THE TASK ▸ Report every line in the material below that contains the string "height". Upper and lower case count, so only lines that match the case count as a match.
----
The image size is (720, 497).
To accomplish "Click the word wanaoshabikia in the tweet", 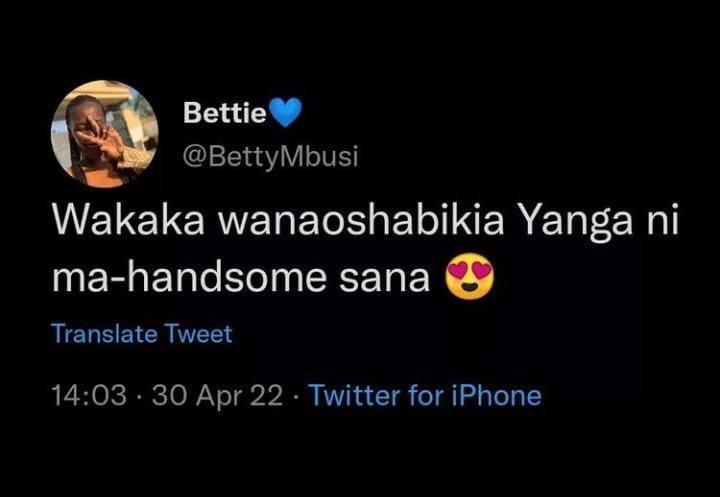I will click(361, 220).
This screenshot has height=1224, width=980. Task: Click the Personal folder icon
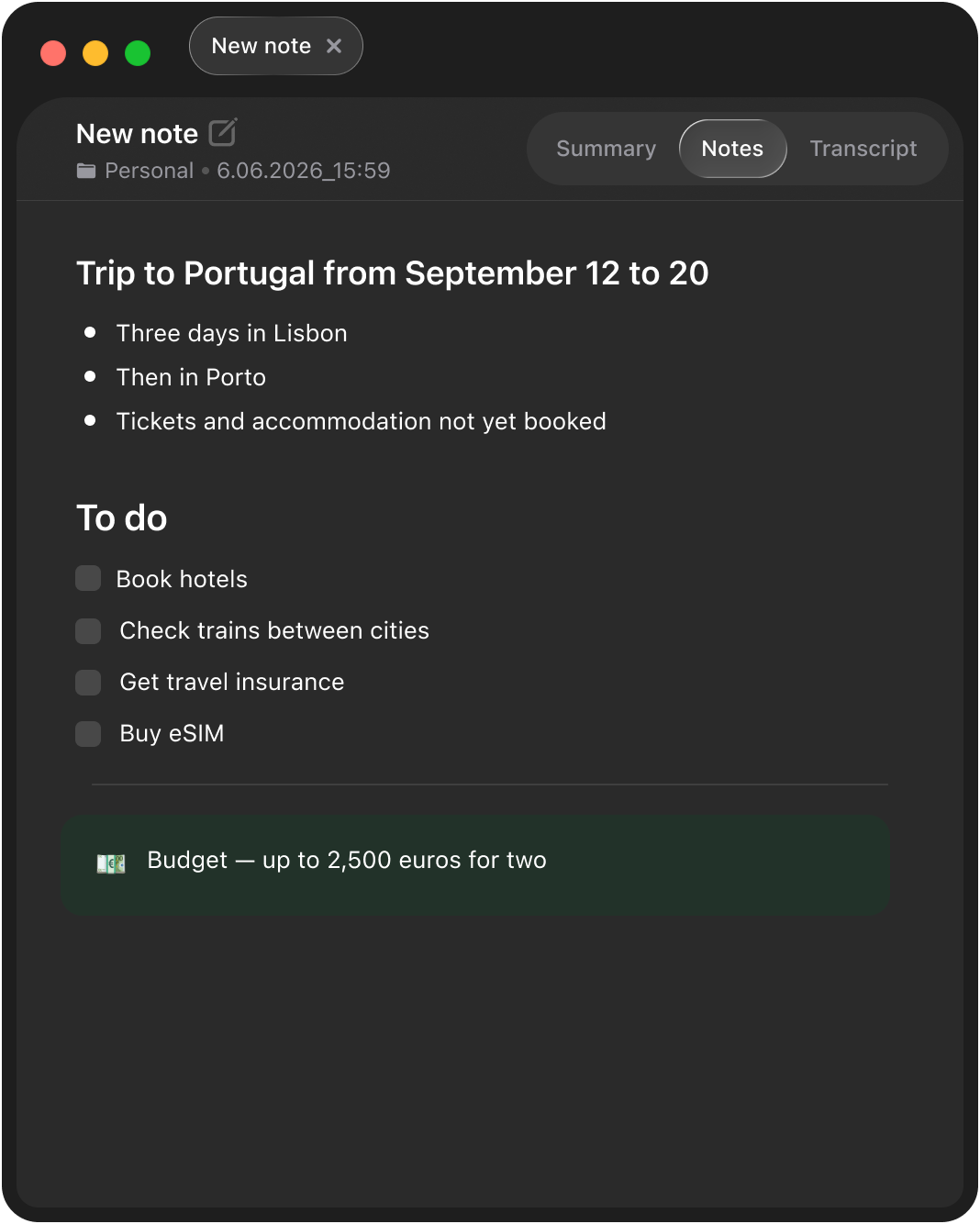point(86,171)
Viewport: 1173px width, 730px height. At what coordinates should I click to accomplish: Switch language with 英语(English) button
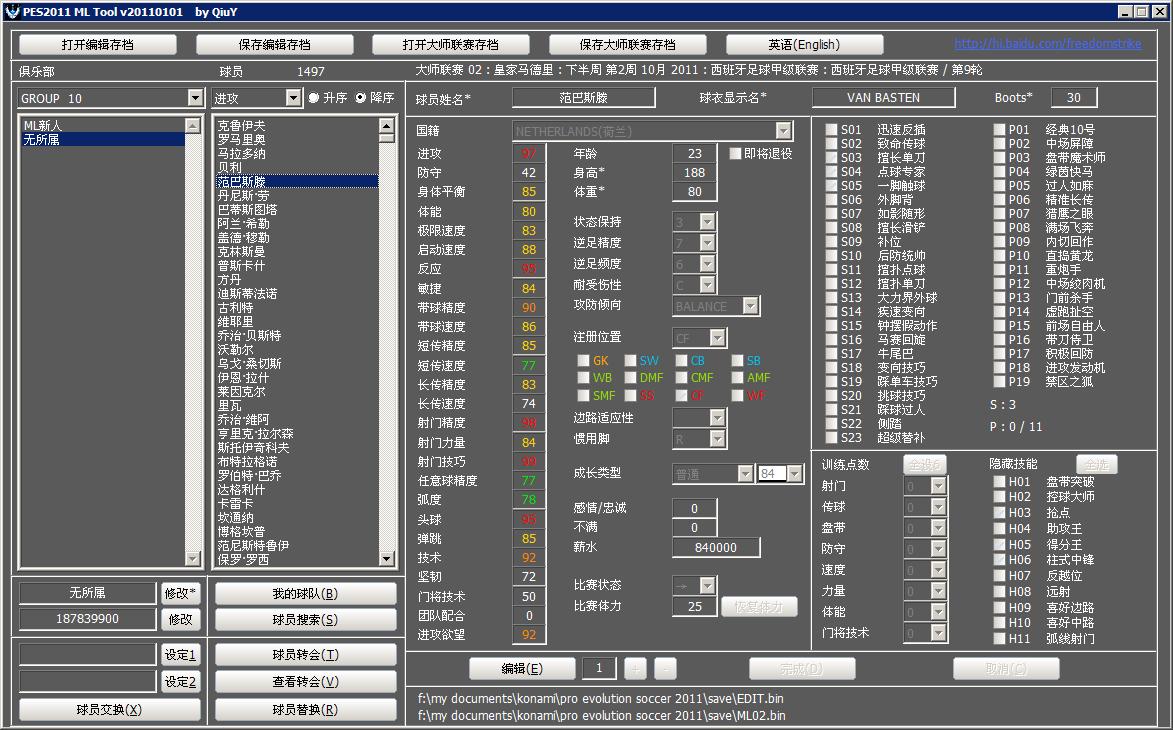click(x=803, y=45)
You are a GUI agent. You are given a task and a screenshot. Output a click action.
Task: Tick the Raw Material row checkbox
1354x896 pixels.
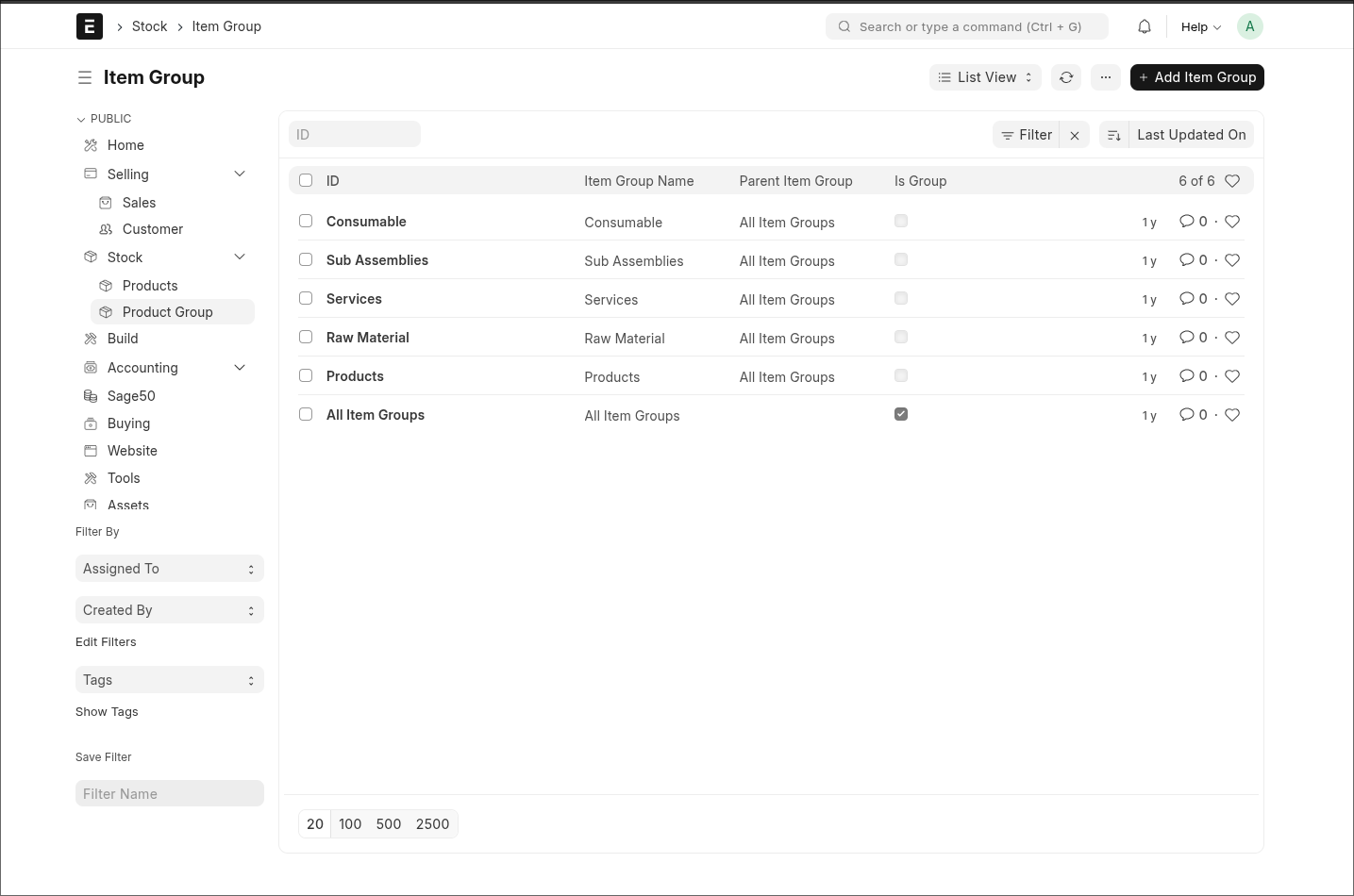[306, 337]
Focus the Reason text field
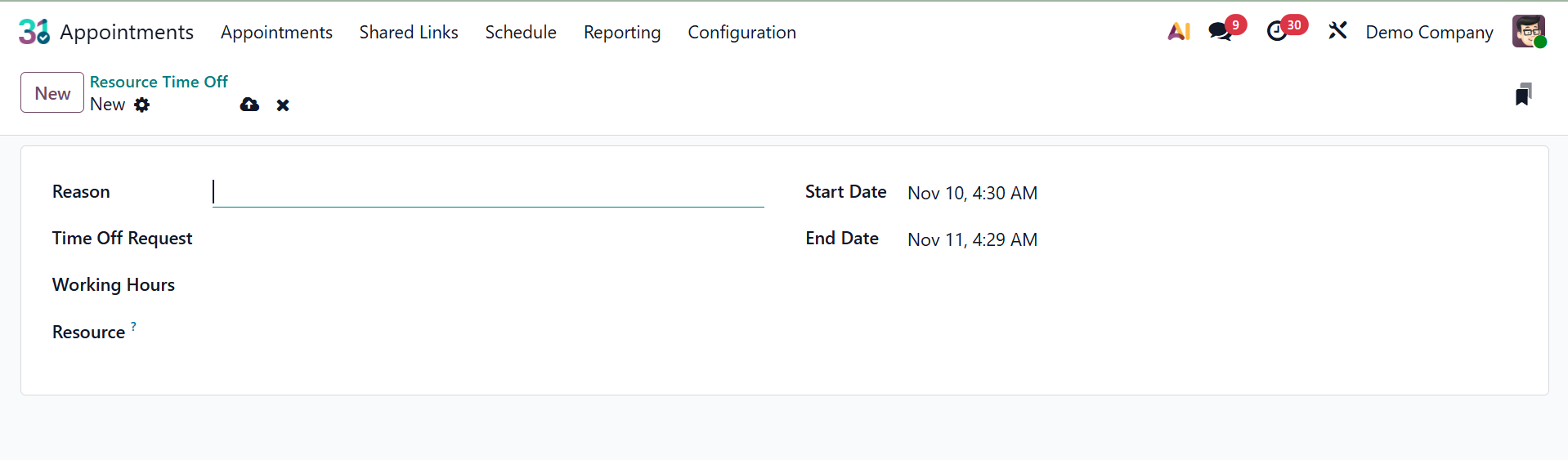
----
SOLUTION TO THE PROBLEM ▸
This screenshot has height=1224, width=980. Task: Click the Personal folder icon
Viewport: 1173px width, 730px height. At what coordinates should I click to accomplish: Switch language with 英语(English) button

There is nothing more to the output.